Developer Observability

This is another one destined for the Sprkl Dev Blog. Here you get to see it in its prepublication state, because you came straight to the source. (Thanks for that, btw). You may be mildly disappointed to learn that, unlike the last round, this one is pretty much unchanged.

The bad old days

From the invention of javascript in 1995 to the release of Firebug in 2006, the only way to debug your client-side code or design was trial-and-error: if something wasn’t working, or didn’t look right, you’d change something, see what happened, and keep trying until you either figured out the problem or, well, didn’t.

We’re not talking about littering your code with `console.log` instead of using a debugger – there was no console. There was no DOM inspector. There was just the rendered page and your source code and an F5 key worn smooth from constantly reloading the page after every change.

We could get away with this, mostly, because at the time what was happening inside the browser was much less complicated than the activity on the server: the browser was just for layout and maybe some light interactivity.

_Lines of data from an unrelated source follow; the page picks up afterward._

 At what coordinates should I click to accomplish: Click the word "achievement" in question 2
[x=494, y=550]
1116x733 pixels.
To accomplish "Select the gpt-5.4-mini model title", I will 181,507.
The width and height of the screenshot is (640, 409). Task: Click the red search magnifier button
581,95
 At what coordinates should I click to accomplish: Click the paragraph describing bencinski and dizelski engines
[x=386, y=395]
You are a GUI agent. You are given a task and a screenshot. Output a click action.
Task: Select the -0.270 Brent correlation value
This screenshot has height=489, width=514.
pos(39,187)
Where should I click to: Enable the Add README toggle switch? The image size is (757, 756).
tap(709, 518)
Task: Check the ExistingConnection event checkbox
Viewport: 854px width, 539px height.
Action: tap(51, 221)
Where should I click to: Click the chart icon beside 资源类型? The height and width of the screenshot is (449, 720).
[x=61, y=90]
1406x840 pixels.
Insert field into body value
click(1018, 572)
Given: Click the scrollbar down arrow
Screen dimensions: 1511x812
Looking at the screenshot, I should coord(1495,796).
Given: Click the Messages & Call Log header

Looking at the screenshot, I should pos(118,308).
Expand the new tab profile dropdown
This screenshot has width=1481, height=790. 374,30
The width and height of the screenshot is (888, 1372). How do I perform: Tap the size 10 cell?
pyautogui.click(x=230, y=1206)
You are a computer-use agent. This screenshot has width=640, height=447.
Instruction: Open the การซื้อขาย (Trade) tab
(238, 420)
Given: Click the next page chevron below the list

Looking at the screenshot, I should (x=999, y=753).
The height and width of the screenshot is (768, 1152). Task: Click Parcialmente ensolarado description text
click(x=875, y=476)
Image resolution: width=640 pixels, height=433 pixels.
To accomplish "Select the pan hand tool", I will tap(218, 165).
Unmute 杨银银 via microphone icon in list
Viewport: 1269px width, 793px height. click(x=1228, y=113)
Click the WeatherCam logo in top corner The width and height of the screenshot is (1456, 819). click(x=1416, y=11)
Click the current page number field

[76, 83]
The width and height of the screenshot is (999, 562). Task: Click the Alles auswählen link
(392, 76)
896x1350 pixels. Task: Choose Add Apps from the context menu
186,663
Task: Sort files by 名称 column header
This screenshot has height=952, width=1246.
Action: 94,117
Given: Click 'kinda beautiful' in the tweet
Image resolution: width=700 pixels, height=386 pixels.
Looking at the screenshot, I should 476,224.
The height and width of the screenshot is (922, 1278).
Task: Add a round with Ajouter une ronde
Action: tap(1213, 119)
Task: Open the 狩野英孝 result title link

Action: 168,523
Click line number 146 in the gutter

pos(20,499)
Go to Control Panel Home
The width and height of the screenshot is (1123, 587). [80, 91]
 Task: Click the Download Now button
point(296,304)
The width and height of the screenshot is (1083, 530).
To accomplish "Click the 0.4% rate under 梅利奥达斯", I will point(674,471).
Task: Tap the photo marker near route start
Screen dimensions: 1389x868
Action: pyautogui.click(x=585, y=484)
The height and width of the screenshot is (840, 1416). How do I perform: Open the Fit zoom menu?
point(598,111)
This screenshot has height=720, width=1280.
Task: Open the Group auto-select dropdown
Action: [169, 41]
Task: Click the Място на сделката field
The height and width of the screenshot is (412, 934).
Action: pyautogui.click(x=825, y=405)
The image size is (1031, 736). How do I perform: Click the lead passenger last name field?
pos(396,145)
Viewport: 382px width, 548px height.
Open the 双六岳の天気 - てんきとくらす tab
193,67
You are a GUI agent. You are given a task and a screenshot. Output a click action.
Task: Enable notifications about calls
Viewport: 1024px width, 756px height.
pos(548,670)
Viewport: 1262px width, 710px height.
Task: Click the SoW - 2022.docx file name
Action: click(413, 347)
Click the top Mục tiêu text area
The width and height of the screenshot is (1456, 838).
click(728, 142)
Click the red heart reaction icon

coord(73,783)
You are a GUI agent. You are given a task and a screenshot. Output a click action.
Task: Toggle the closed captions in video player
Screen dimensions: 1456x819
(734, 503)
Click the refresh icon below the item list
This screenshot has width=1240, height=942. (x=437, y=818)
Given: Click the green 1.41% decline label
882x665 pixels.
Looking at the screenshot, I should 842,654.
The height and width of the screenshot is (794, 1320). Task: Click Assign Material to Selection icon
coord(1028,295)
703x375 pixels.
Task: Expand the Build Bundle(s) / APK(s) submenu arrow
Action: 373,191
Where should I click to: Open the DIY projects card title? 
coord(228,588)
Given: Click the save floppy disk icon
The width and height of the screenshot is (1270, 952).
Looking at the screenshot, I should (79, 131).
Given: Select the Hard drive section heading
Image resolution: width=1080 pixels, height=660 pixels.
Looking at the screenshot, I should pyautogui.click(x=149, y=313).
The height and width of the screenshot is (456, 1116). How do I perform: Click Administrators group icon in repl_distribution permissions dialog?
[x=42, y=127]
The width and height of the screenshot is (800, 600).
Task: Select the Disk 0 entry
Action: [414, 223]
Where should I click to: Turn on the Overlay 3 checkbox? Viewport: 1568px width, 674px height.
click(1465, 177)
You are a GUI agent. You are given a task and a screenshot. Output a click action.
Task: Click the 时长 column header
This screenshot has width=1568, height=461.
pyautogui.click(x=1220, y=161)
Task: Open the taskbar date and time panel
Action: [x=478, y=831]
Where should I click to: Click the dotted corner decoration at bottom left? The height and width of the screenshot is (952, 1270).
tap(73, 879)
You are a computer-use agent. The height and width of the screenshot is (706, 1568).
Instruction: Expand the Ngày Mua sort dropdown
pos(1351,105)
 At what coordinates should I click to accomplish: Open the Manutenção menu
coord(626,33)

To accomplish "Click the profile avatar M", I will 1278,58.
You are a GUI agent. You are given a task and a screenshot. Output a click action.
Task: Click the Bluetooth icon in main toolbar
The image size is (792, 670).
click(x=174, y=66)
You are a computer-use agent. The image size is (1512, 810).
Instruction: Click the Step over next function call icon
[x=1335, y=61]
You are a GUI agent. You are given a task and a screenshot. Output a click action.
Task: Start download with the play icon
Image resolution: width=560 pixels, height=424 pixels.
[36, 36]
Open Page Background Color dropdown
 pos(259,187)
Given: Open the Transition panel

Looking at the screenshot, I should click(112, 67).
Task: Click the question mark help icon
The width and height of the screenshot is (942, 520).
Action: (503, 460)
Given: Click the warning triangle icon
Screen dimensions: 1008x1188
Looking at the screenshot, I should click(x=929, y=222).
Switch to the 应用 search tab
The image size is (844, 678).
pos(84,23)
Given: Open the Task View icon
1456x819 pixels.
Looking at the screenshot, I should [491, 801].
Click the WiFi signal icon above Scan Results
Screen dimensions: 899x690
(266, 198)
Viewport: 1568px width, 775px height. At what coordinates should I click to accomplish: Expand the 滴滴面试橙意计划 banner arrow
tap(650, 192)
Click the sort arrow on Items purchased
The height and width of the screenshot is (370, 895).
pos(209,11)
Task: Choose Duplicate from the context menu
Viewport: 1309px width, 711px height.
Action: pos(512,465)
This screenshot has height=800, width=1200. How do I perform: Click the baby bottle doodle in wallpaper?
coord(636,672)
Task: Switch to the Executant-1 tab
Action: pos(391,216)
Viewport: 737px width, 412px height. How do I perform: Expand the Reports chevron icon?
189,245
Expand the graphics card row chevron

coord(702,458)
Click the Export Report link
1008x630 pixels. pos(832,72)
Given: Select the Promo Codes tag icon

Anything significant that might go wrong with the application logic would show up in the server logs where you could track it down later.

Observability in modern software development

These days, when your entire application is just as likely to be running inside the browser with the server doing little but handing out data through an API, that’s not good enough. While you’ll still run into the occasional novice whose idea of debugging consists of using the `alert()` box, few people would argue that that’s the best or even a viable approach.

In-browser developer tools started out as little more than a console for logging ajax requests, but over the years have grown into a robust set of tools for examining our work while we’re working on it: you can easily inspect any DOM element to see which CSS rules are affecting it and why; you can pause your code while it’s running to see or even modify its internal state; measure performance directly to identify problems, even use higher level tools built for specific frameworks to examine for example React component state.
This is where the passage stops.